▶ _INSTRUCTIONS FOR THE TASK_:
Arrange every line of the data below as a numbered list, omitting any blank lines.

[Start MATERIAL SHOWN]

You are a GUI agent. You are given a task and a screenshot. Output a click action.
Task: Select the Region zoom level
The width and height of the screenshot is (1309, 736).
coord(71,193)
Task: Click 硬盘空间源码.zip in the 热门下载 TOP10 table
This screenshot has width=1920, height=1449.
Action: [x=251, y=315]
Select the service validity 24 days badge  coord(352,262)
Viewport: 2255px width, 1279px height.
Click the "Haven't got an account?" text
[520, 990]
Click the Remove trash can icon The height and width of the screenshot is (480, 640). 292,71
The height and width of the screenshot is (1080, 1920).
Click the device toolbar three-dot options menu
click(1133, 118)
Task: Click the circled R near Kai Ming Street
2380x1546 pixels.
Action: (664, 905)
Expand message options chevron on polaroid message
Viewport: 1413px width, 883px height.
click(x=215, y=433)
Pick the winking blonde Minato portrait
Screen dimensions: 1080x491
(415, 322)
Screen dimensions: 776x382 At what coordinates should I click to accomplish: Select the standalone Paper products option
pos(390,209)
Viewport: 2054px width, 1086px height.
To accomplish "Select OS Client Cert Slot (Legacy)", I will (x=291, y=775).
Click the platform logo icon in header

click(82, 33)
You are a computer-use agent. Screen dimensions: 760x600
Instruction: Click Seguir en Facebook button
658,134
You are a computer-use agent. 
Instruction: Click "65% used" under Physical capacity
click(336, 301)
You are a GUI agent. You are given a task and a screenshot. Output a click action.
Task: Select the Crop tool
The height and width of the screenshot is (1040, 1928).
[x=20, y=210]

[End MATERIAL SHOWN]

▶ _EXPECTED OUTPUT_:
1. You are a GUI agent. You are given a task and a screenshot. Output a click action.
2. Task: Select the Region zoom level
3. The width and height of the screenshot is (1309, 736).
4. coord(71,193)
5. Task: Click 硬盘空间源码.zip in the 热门下载 TOP10 table
6. This screenshot has width=1920, height=1449.
7. Action: [x=251, y=315]
8. Select the service validity 24 days badge  coord(352,262)
9. Viewport: 2255px width, 1279px height.
10. Click the "Haven't got an account?" text
11. [520, 990]
12. Click the Remove trash can icon The height and width of the screenshot is (480, 640). 292,71
13. The height and width of the screenshot is (1080, 1920).
14. Click the device toolbar three-dot options menu
15. click(1133, 118)
16. Task: Click the circled R near Kai Ming Street
17. 2380x1546 pixels.
18. Action: (664, 905)
19. Expand message options chevron on polaroid message
20. Viewport: 1413px width, 883px height.
21. click(x=215, y=433)
22. Pick the winking blonde Minato portrait
23. Screen dimensions: 1080x491
24. (415, 322)
25. Screen dimensions: 776x382 At what coordinates should I click to accomplish: Select the standalone Paper products option
26. pos(390,209)
27. Viewport: 2054px width, 1086px height.
28. To accomplish "Select OS Client Cert Slot (Legacy)", I will (x=291, y=775).
29. Click the platform logo icon in header
30. click(82, 33)
31. You are a computer-use agent. Screen dimensions: 760x600
32. Instruction: Click Seguir en Facebook button
33. 658,134
34. You are a computer-use agent. 
35. Instruction: Click "65% used" under Physical capacity
36. click(336, 301)
37. You are a GUI agent. You are given a task and a screenshot. Output a click action.
38. Task: Select the Crop tool
39. The height and width of the screenshot is (1040, 1928).
40. [x=20, y=210]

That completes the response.